You also need to handle HELP requests. When someone texts HELP to your number, your system should reply with your program name, a support phone number or email address, a note about message frequency, and instructions to text STOP to cancel. The help source must include either a toll-free phone number or a support email address at minimum.
Content Rules That Protect Your Number
Carriers actively filter messages and can block your number or suspend your campaigns if your content violates their guidelines. Avoid content that is misleading, deceptive, or designed to look like it came from someone else. Don’t use link shorteners that mask the destination URL, as carriers flag these as potential phishing. If you include a link, use your own branded domain or the full URL.

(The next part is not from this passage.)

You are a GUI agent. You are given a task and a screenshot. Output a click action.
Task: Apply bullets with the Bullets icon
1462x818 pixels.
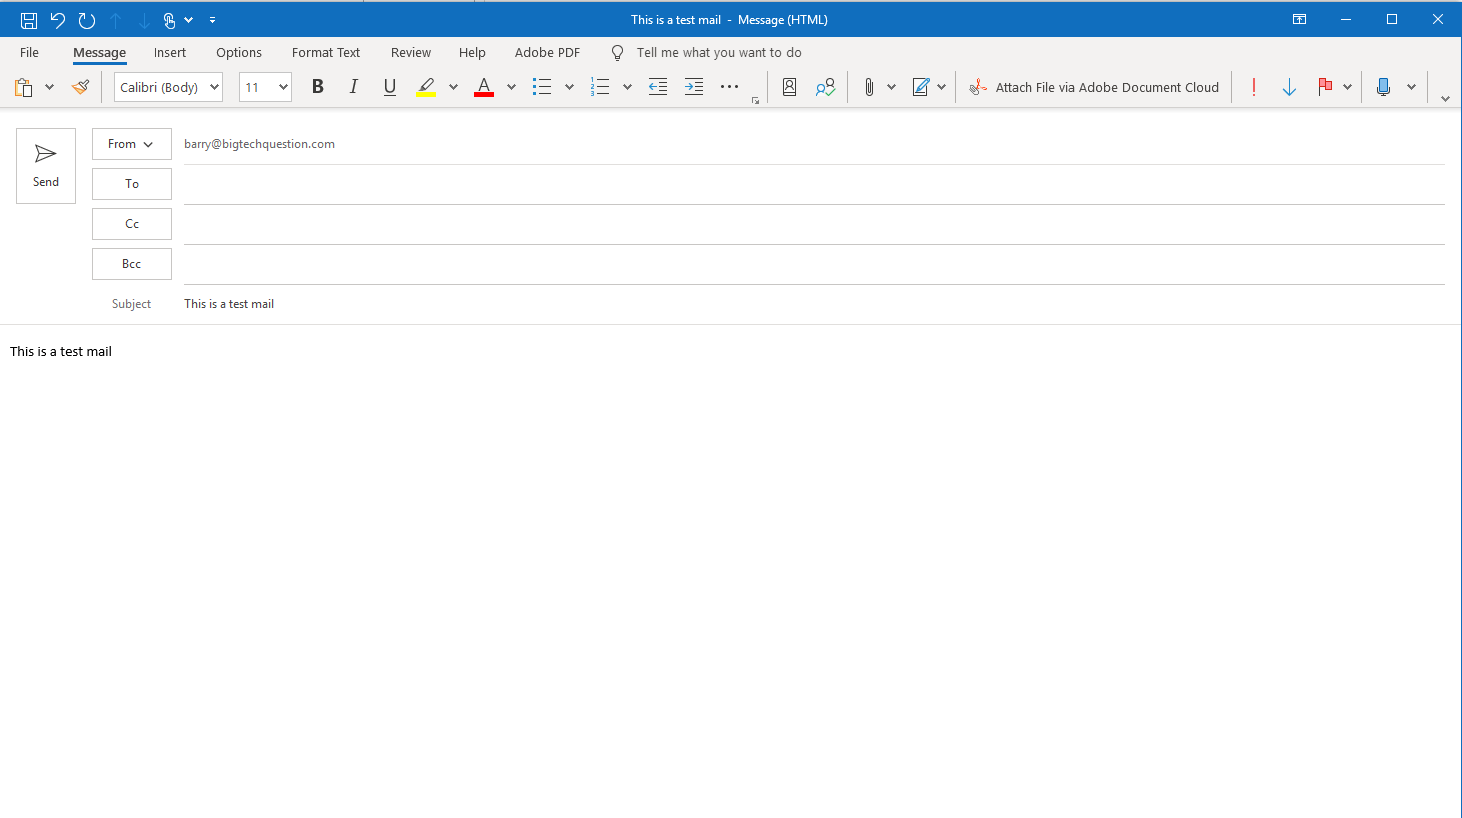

Certain content categories face heavy restrictions or outright bans depending on the carrier. Messages related to cannabis, firearms, tobacco, gambling, and adult content are frequently filtered or blocked even in states where those products are legal. Carriers also block content that doesn’t meet age-verification requirements when promoting age-restricted products.
Beyond content restrictions, pay attention to volume. A new 10DLC number that suddenly sends thousands of messages in a day will trigger spam filters. Start with smaller sends and gradually increase your volume as your number builds a sending reputation with carriers.
Track What’s Working
After each campaign, review your delivery rate, opt-out rate, click-through rate (if you included a link), and any revenue attributed to the campaign. A delivery rate below 95% may signal carrier filtering problems or stale phone numbers in your list. An opt-out rate above 2 to 3% per campaign suggests you’re texting too frequently or your offers aren’t relevant to your audience.
Clean your list regularly by removing numbers that consistently fail to receive messages. This keeps your delivery rates high and your costs down, since you’re paying for every attempted send whether it’s delivered or not.